> _EXERCISE AIM_:
Transcribe the lines below exactly, beginning with the line that holds "Where should I" and ending with the final line, both included. Pictures are to be left out.
--------
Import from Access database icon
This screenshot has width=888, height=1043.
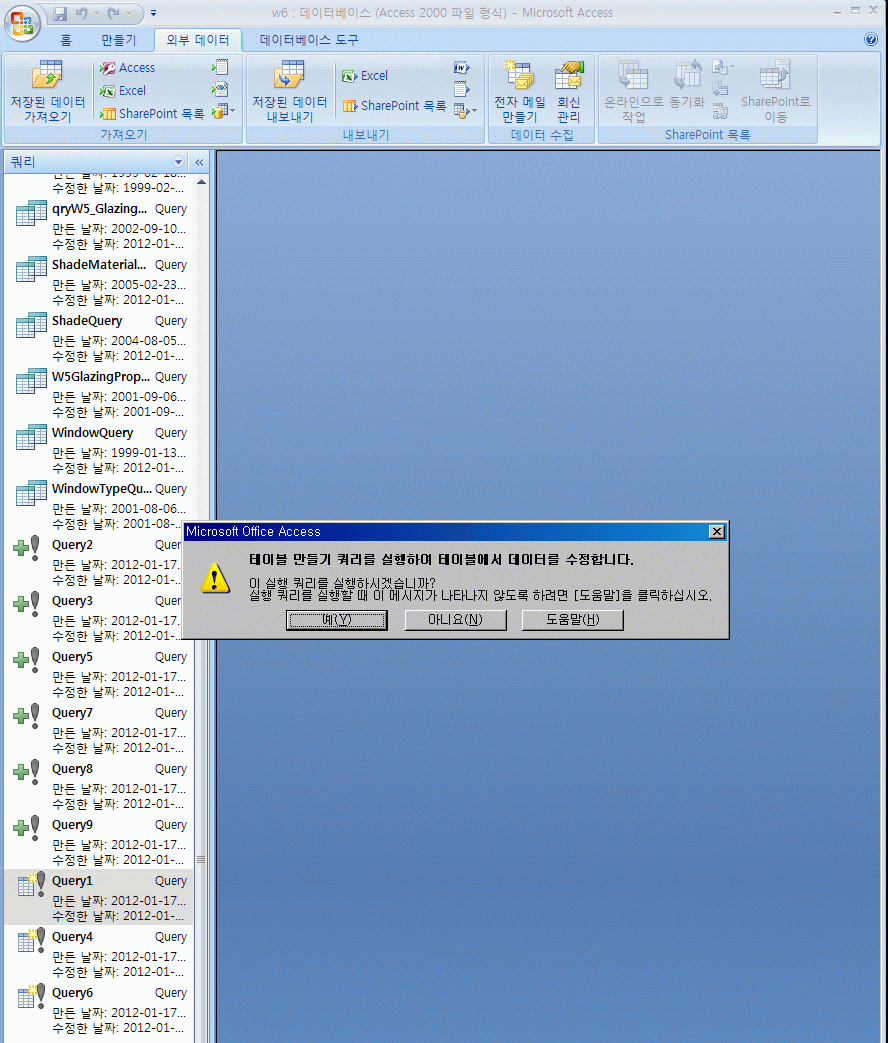click(x=127, y=68)
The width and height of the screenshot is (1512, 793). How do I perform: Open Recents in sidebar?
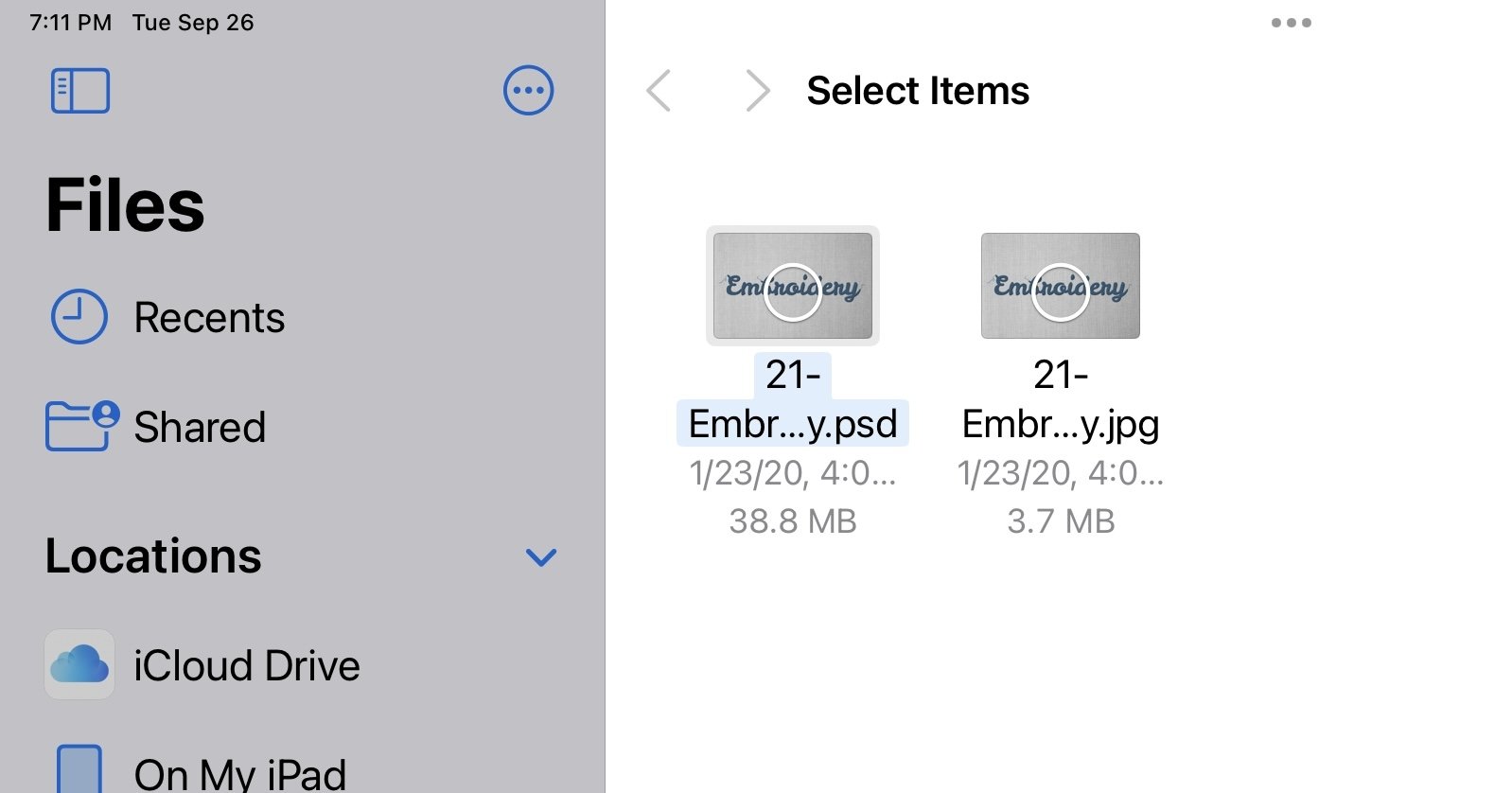tap(209, 317)
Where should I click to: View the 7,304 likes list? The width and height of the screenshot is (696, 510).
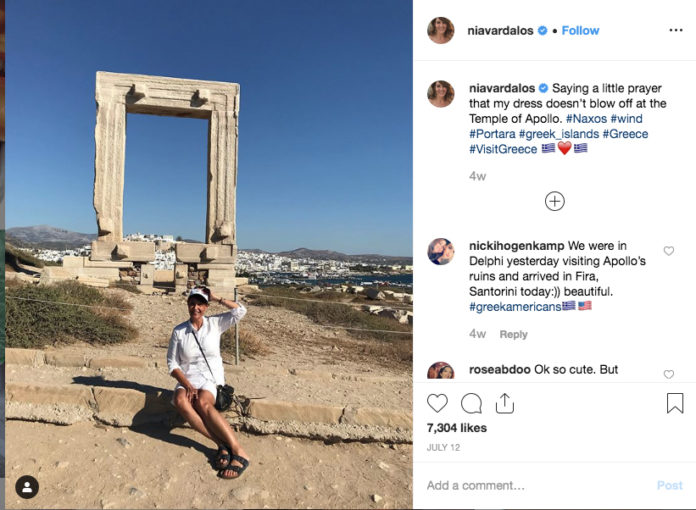pos(457,428)
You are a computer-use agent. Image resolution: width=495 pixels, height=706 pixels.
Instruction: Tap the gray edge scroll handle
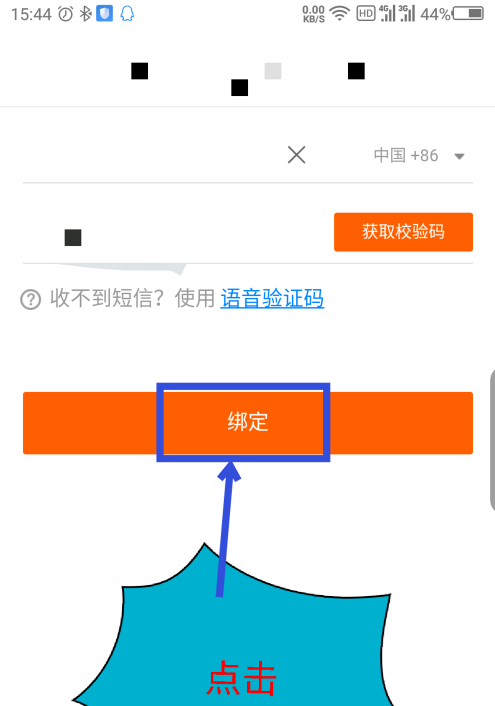click(492, 440)
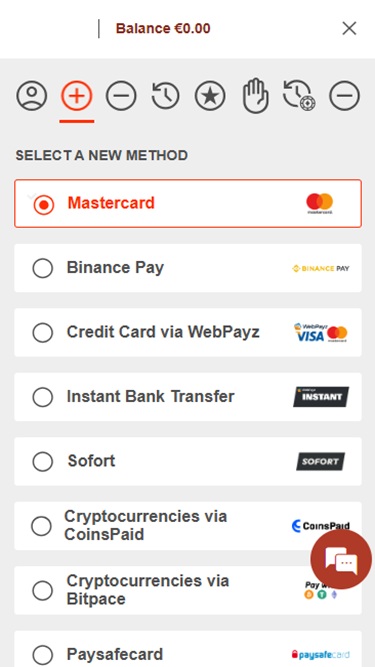This screenshot has width=375, height=667.
Task: Open the star bonuses icon
Action: [x=210, y=96]
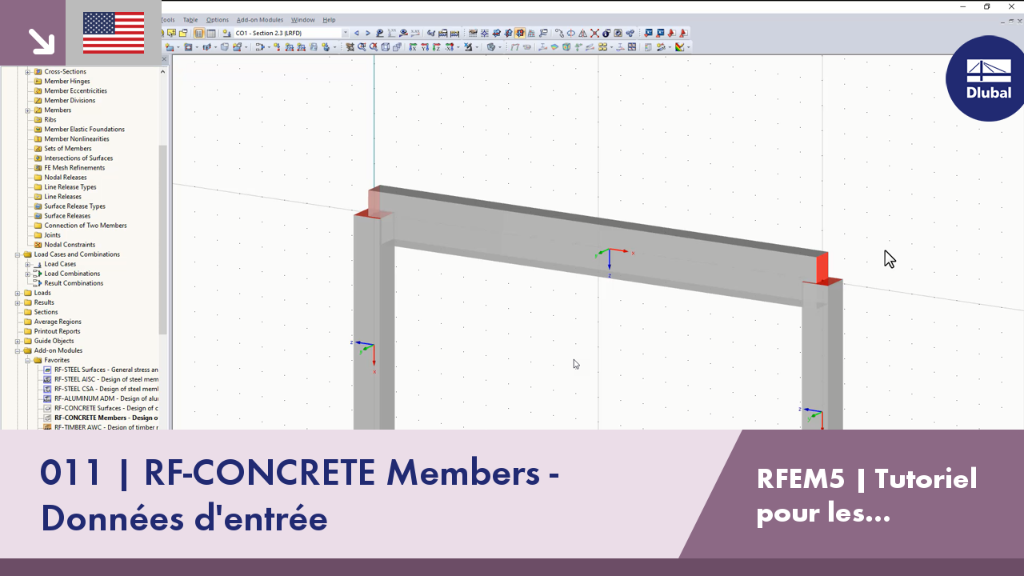Click the diagonal arrow icon top-left

pos(41,41)
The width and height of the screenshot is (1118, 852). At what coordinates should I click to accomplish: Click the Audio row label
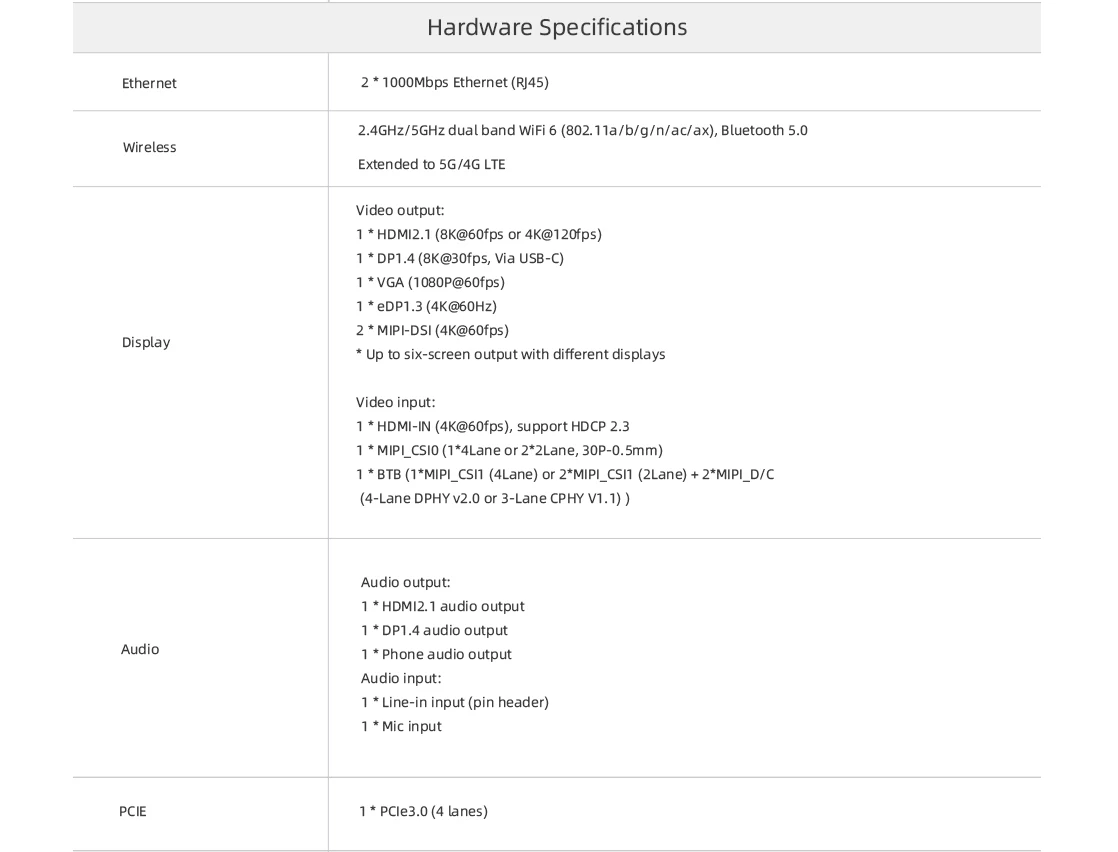pyautogui.click(x=140, y=649)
--------
> _YOUR SOLUTION_:
Where should I click to: View the 7,304 likes list? The width and height of the screenshot is (696, 510).
pos(457,428)
You are a computer-use agent. Image resolution: width=495 pixels, height=706 pixels.
Instruction: Tap the gray edge scroll handle
click(492, 440)
This screenshot has width=375, height=667.
Task: Open the star bonuses icon
Action: [x=210, y=96]
Click the diagonal arrow icon top-left

pos(41,41)
The width and height of the screenshot is (1118, 852). At what coordinates should I click to accomplish: Click the Audio row label
pyautogui.click(x=140, y=649)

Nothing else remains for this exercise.